A recent case in the Ontario Superior Court of Justice underscores the problems that can arise when all the children of the deceased are named as co-executors. The case involved the estate of Filippo Virdo. The deceased died on May 29, 2008 naming his four children as co-executors of his estate. All of the children, Onofrio, Anna, Maddalena and Domenic were entitled to share equally in the estate. As the will did not have a majority clause, all decisions with respect to the estate administration had to be made by the four of them unanimously. Madam Justice Greer of the Ontario Superior Court of Justice heard the case on September 11, 2013 and her reasons were released on September 19, 2013.
Her Honour noted that five years and four months after the deceased’s death, the estate remained unadministered. In this case, the only complication was that the four children could not agree on the sale of the deceased’s home.
Anna and her family had been living in the family home for nearly four years without paying any occupation rent. She was paying some of the expenses and had agreed to pay the property taxes but by the time this matter came on for hearing before Justice Greer, she had not paid the property taxes which were substantially in arrears. Accordingly, the property was at risk of being sold on a tax sale.
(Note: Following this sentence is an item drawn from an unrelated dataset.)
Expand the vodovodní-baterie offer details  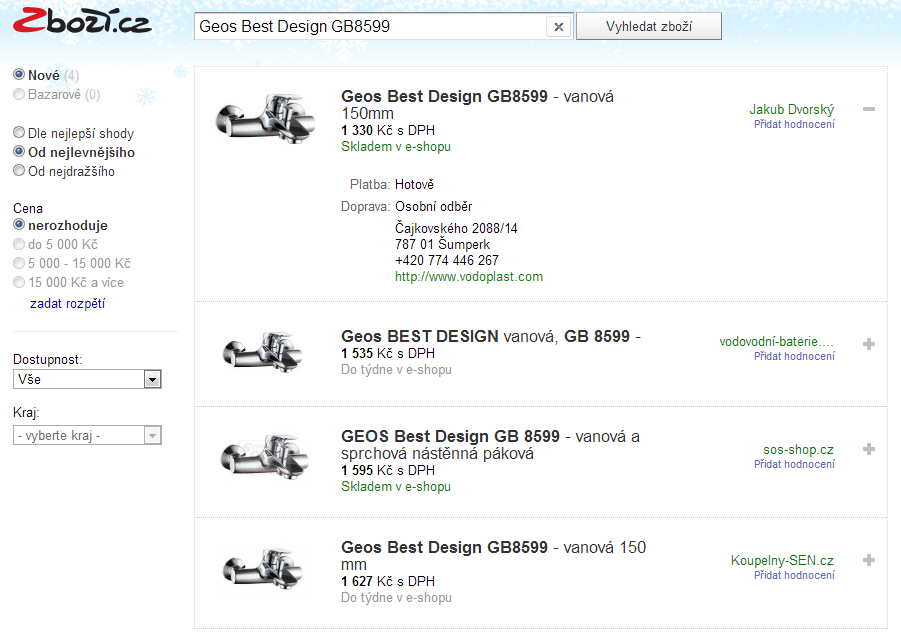point(868,344)
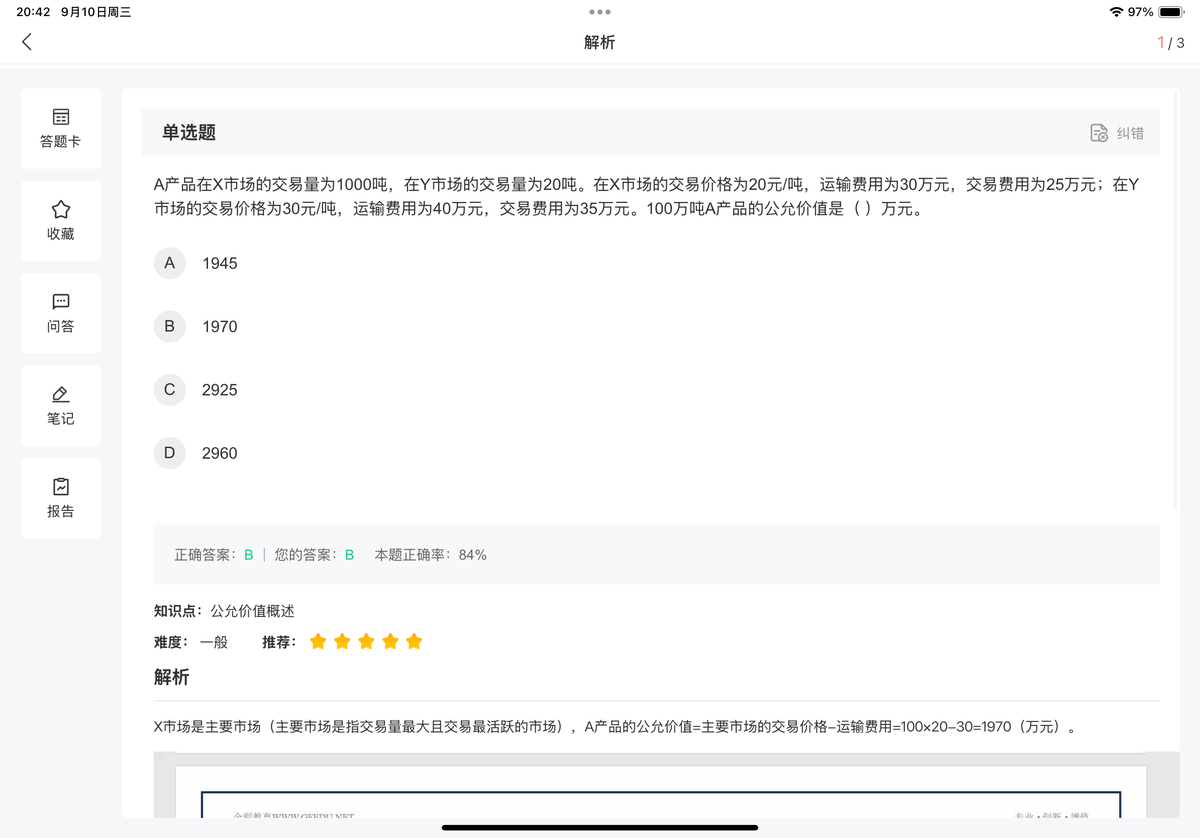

By the time, the parties appeared before Justice Greer, they had already appeared two or three times before other judges of the Superior Court.
Another judge had previously ordered that the home be listed for sale and that any of the siblings would have the right to make an offer at any time either before or during the listing. Anna had been previously given two weeks to make an offer to purchase before it was listed but failed to do so.
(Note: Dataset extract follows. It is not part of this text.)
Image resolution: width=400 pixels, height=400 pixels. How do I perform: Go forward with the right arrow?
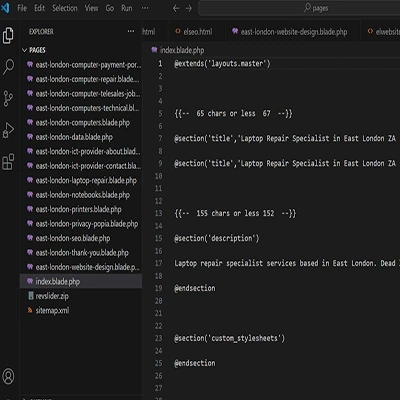click(x=189, y=8)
Anna also refused to cooperate with the listing agent. She would not leave the home during showings making some buyers uncomfortable and cancelled or refused eighteen of sixty-nine showings that the agent had booked.
The house was listed for $949,000.00 and numerous offers in excess of the listing price were received but Anna refused to sign any of the offers.
Finally, Onofrio could take it no longer and brought this matter before the court seeking an order that Anna be removed as executor and dispensing with her signature on any documents to complete a sale. He also sought vacant possession of the family home so that the house could be properly cleaned. Apparently, Anna lived in the house not only with her family, but, with a number of cats which contributed to a somewhat unpleasant odour in the home. The agent recommended that Anna, her family and the cats vacate the property.
Justice Greer held that as an executor Anna had to act in the best interest of all the beneficiaries and not only her own best interests. The judge had no difficulty in finding that Anna was not carrying out her duties and was interfering with the administration of the estate.
Anna was removed as an executor and the requirement of her signature on any real estate documents was dispensed with.
Furthermore, the judge ordered Anna and her family to vacate the home within thirty days failing which the Sheriff was authorized to evict Anna and her family and the cats.
While the case may seem unique, I can attest to the fact that similar fact situations are seen in our office on a regular basis.
The Virdo case underscores the importance of choosing your executors carefully and as well, to be wary about allowing executors or beneficiaries to occupy a home that forms part of the estate without an agreement in place that provides for payment of market rent and the term of the tenancy.